Vorträge

Stille in der zeitgenössischen Kunst. Kontemplative Farb-Räume in Malerei, Fotografie und Installation, Triangel-Kolloquium in der Reihe: Romano Guardini und die Künste, Guardini Stiftung e. V. Berlin, 24. Februar 2005.

Stille ist ein komplexes Thema, Stille empfindet jeder Mensch etwas anders, dennoch gibt es in unserem Kulturkreis einen Konsens darüber, was wir gemeinhin mit Stille assoziieren. So paradox es klingt – zur Stille gehört das Geräusch, ebenso wie Licht und Schatten zusammengehören. Zur Empfindung von Stille gehören somit Geräusche der Natur wie zum Beispiel Vogelstimmen, das leise Rauschen von Blättern im Wind oder Wasserplätschern und dazu zählen ebenso Laute des Menschen selbst wie Sprechen oder Singen.
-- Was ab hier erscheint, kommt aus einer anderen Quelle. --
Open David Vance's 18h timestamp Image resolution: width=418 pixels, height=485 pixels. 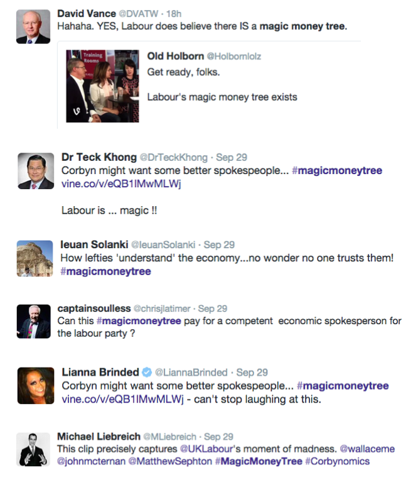coord(174,14)
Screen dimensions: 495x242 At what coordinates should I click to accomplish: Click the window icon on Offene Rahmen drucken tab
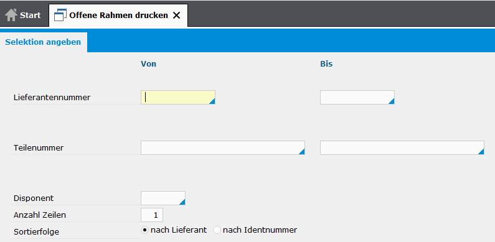point(60,15)
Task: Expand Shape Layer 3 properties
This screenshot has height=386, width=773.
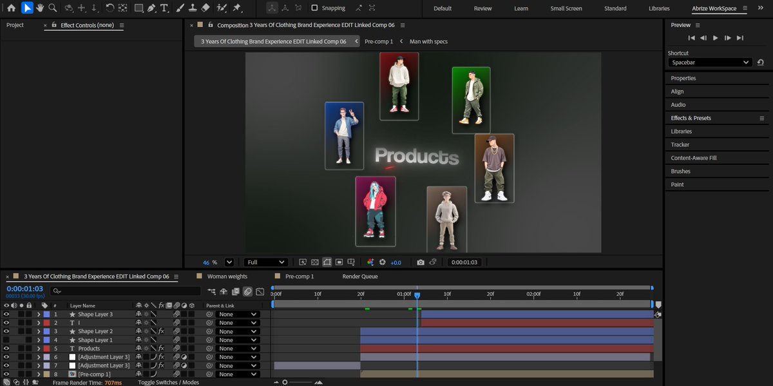Action: click(38, 314)
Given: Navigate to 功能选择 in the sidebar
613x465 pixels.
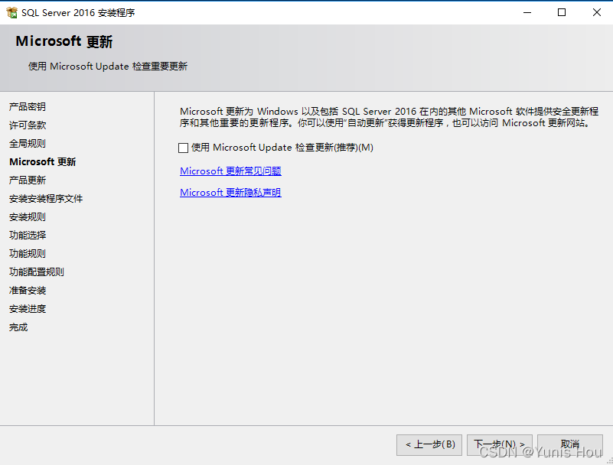Looking at the screenshot, I should [27, 235].
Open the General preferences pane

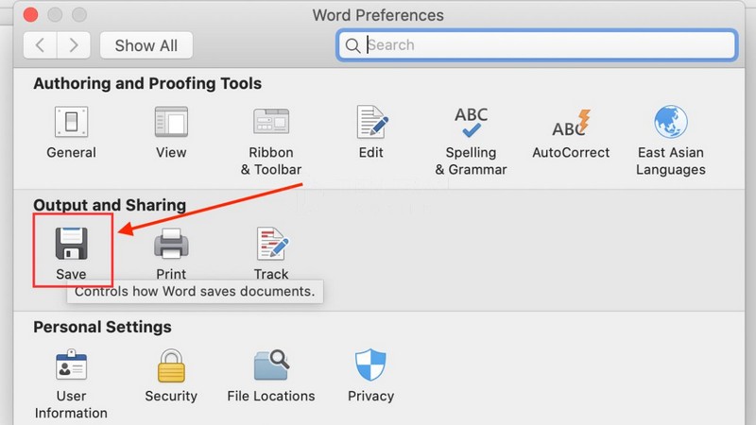pos(71,123)
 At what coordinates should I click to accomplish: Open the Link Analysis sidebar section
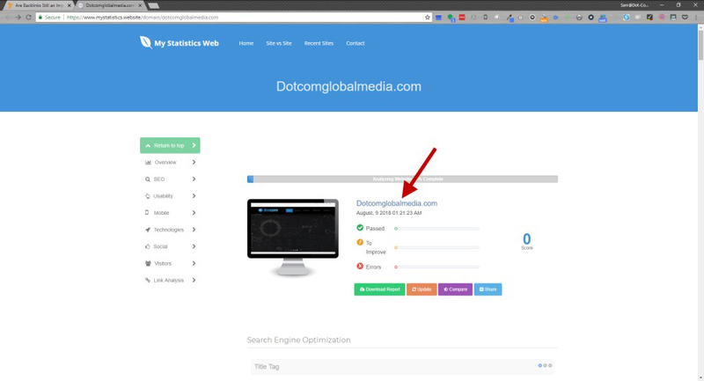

Sogar in einem schalldichten Raum, in dem Geräusche weitestgehend ausgeschlossen sind, herrscht keine absolute Stille: Ein Mensch, der sich darin befindet wird immer noch seinen eigenen Herzschlag hören. „As John Cage has insisted, ‚there is no such thing as silence. Something is always happening that makes a sound.’ John Cage described how, even in a soundless chamber, he still heard at least two things: his heartbeat and the coursing of the blood in his head.” (Susan Sontag, The Aestetics of Silence, S. 5, html Version des Essays) Absolute Stille erfährt der Mensch vielleicht nur im Tod!

 

Physikalisch betrachtet ist Stille das Nichtvorhandensein von Schall. Die Absenz von Geräusch, Sprache und Musik. Schallwellen treffen nicht nur auf unser Gehör, sondern verwandeln unseren ganzen Körper in einen Resonanzraum, insofern ist der Hörsinn mit dem taktilen Sinn verwandt: Tiefere Frequenzen, die bei etwa 20 Hertz liegen, erzeugen so „eine Art der Berührung auf Distanz“ (Albrecht 1996: 18ff.) Stille kann man demnach hören und fühlen.Es stellt sich die Frage, ob man Stille auch sehen kann? Und es stellt sich die Frage wie, mit welchen Mitteln gerade Werke der bildenden Kunst Stille visuell erfahrbar machen können? Dass Bilder sich zum Stillwerden, zur Kontemplation (das heißt zum Sich versenken) eignen, beweist nicht zuletzt die Tradition der Bildmeditation. Denn das Bild lehrt uns stillschweigend – uns zu öffnen. Heute Abend stelle ich Ihnen drei zeitgenössische Künstler und ihre Werke vor, die das durchaus ambivalente Spannungsfeld, das Spektrum, in dem sich Stille entfaltet auf verschiedene Art und Weise zum Ausdruck bringen. Ausgewählt habe ich Bilder von Christoph Seidel (*1964), Fotografien von Michael Wesely (*1963) und eine magische Lichtinstallation von Günter Ries (*1954).